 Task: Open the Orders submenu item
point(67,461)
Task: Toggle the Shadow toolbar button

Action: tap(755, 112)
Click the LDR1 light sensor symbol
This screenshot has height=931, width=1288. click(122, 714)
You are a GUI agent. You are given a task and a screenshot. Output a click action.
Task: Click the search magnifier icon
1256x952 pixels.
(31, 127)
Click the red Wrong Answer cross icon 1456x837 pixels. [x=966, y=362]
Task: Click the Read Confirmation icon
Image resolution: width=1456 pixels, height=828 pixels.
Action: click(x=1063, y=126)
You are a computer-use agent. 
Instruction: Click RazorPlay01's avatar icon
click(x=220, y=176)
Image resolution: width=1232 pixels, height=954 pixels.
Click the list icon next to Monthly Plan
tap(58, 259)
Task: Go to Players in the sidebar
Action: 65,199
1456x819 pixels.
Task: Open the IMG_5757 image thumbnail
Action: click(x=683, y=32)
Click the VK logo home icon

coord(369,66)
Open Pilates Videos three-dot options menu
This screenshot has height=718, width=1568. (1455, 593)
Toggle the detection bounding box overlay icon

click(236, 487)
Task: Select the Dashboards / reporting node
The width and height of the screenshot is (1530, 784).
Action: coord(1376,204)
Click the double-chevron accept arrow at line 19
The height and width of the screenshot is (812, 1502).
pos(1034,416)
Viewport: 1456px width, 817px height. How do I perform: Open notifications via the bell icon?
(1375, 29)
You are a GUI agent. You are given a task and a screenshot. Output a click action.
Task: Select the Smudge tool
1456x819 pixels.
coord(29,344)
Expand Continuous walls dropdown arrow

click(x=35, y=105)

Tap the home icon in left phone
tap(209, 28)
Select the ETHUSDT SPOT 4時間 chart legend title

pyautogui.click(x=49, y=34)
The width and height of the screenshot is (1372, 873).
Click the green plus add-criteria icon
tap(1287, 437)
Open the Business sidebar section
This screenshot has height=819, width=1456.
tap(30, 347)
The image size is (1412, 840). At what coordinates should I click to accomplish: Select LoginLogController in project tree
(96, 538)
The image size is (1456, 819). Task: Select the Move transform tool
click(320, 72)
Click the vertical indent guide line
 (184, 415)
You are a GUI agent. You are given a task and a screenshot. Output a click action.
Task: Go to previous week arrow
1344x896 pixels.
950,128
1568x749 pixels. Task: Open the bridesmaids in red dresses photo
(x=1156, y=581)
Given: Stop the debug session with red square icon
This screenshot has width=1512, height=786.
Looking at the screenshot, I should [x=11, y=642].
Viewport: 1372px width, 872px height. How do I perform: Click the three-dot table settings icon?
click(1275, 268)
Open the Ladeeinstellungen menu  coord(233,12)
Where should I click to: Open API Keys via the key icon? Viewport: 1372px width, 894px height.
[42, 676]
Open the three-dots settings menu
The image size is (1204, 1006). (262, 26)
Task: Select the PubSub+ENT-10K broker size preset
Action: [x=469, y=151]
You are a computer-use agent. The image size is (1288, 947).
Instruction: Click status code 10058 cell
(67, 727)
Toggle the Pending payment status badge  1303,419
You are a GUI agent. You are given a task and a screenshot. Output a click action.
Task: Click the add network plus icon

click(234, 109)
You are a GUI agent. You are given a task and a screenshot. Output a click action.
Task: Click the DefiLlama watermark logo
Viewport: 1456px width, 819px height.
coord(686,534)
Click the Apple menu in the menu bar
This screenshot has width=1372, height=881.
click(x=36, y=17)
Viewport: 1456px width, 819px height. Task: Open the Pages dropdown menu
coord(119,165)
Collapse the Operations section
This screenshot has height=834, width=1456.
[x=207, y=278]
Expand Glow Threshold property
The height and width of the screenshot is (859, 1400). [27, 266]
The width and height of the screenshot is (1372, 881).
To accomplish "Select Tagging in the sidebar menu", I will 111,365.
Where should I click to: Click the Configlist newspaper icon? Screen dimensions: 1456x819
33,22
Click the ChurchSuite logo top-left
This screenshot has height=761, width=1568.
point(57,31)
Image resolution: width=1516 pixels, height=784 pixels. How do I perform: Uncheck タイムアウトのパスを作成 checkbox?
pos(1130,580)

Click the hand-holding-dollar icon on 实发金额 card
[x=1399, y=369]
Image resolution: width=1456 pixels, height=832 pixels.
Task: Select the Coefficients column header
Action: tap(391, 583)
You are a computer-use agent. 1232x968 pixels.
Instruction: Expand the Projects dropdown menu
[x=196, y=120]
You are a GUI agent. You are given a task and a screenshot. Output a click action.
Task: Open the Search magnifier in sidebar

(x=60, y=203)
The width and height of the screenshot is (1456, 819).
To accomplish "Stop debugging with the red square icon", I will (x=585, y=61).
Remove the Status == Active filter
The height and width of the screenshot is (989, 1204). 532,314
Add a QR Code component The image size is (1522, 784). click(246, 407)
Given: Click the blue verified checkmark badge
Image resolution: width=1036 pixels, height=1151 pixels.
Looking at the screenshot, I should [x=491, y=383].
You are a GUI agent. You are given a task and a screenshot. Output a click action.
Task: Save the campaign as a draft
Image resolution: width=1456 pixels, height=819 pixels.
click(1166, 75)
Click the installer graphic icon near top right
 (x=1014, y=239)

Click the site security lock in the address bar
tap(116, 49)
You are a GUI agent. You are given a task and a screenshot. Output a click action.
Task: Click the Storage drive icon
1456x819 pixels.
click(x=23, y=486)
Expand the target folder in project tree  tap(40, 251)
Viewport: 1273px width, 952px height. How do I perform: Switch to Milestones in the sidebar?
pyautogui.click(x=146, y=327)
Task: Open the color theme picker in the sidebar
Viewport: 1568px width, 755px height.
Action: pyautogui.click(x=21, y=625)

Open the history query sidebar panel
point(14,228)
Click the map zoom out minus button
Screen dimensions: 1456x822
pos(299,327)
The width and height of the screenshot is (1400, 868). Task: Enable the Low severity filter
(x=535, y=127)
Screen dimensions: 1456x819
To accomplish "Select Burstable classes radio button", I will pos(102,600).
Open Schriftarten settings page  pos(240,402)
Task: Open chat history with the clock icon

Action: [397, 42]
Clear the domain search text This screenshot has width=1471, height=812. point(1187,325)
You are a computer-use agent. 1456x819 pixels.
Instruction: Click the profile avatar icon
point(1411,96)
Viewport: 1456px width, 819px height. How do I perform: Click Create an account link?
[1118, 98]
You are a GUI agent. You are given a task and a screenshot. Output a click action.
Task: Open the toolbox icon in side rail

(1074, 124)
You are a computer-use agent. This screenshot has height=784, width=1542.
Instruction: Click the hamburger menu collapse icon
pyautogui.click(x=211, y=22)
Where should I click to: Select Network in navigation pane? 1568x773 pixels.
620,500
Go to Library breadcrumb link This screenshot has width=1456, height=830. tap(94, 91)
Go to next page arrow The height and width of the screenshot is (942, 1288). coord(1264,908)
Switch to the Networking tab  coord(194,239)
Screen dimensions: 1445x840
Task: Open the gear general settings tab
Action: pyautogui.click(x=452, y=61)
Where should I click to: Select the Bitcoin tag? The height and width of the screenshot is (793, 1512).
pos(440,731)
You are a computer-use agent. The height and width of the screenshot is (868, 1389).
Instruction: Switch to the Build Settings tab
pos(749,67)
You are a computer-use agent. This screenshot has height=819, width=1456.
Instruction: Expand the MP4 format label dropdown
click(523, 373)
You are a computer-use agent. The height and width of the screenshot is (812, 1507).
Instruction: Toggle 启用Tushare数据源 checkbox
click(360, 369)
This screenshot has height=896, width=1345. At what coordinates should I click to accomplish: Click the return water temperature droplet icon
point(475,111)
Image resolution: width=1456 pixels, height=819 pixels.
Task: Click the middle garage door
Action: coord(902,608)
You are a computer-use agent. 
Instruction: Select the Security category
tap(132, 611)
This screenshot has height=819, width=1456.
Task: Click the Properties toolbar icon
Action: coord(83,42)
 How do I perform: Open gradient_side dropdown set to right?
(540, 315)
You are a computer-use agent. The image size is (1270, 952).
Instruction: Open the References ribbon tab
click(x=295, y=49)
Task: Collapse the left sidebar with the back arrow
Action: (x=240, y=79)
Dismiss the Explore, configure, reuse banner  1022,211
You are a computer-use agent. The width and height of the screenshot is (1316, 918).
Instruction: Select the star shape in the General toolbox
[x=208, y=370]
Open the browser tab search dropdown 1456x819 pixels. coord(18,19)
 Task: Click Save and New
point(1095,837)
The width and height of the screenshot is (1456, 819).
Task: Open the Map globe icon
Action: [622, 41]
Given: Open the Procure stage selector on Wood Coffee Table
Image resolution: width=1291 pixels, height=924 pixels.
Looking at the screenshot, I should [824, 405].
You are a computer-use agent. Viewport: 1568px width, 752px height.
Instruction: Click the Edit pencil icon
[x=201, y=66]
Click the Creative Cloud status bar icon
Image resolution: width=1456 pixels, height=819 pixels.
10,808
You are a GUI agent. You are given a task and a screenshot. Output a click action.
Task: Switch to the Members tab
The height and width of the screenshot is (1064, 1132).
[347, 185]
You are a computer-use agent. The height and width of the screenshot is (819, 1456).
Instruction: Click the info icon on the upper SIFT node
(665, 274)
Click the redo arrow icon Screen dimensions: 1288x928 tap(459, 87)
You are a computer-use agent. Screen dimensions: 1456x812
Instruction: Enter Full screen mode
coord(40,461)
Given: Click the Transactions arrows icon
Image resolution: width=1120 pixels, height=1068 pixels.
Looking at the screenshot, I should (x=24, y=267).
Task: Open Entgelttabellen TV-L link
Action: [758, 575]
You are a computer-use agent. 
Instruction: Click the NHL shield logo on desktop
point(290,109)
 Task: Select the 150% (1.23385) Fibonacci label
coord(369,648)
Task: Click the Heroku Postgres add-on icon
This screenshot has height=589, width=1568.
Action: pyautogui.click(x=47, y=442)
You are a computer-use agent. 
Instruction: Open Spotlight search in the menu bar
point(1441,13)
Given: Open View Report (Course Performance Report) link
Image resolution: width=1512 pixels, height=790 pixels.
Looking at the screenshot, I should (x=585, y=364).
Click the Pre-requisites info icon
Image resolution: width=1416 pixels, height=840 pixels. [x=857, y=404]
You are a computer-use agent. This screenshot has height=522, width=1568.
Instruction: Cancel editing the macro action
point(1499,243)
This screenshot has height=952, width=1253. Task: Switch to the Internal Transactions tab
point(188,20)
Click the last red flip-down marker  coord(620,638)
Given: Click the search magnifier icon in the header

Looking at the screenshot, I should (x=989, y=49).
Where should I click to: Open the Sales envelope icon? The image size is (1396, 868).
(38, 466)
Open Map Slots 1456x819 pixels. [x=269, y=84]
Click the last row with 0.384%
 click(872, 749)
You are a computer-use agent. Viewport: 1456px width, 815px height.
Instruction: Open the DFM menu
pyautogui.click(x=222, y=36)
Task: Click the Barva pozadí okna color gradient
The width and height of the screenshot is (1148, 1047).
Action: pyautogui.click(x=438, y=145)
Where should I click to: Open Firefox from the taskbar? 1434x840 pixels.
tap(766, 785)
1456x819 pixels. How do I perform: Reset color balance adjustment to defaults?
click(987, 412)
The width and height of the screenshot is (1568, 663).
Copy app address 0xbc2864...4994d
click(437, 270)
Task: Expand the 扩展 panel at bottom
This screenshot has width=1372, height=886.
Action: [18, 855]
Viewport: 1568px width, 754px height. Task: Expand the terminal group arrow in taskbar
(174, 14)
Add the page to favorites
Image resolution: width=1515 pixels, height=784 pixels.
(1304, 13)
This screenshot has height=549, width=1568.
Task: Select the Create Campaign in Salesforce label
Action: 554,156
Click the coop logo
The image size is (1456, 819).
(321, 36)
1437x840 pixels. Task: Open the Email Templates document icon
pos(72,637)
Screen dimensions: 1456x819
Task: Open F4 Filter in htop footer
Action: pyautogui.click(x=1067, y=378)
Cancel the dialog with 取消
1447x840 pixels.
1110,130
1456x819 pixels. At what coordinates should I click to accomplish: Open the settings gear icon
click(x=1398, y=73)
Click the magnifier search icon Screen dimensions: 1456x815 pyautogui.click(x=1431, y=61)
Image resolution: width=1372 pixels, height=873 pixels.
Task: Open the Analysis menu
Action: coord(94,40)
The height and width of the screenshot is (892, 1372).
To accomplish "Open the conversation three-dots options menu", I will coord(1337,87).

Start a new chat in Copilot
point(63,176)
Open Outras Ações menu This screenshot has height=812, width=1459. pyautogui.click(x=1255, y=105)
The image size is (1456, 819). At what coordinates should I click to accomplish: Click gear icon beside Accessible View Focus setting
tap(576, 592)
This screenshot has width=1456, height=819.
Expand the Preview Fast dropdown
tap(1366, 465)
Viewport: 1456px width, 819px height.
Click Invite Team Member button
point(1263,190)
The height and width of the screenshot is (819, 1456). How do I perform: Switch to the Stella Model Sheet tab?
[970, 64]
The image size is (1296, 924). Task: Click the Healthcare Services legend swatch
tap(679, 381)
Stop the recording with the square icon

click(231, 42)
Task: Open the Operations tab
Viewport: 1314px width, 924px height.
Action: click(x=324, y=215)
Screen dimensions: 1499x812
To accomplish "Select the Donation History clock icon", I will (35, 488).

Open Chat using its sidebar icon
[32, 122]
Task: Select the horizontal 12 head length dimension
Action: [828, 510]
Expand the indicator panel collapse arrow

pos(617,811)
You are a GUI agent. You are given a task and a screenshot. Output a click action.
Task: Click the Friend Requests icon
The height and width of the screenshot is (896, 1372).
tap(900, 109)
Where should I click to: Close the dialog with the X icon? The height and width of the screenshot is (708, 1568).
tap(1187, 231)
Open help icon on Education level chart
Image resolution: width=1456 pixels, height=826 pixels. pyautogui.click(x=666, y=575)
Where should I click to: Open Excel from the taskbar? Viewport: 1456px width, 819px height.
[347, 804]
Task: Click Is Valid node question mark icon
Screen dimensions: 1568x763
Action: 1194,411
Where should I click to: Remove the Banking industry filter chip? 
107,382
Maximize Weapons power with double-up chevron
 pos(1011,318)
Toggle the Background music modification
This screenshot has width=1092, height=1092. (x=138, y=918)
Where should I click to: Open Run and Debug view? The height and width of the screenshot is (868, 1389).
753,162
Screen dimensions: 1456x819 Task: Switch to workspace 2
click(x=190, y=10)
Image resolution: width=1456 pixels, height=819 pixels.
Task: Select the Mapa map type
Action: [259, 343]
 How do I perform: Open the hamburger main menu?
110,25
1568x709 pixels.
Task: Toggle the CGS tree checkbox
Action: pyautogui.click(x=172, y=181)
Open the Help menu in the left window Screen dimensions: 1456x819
---*---
TASK DETAILS: Read through the lines above and collect those that contain the string "badge".

RESULT OF THIS TASK:
Toggle the Pending payment status badge  1303,419
Given: Click the blue verified checkmark badge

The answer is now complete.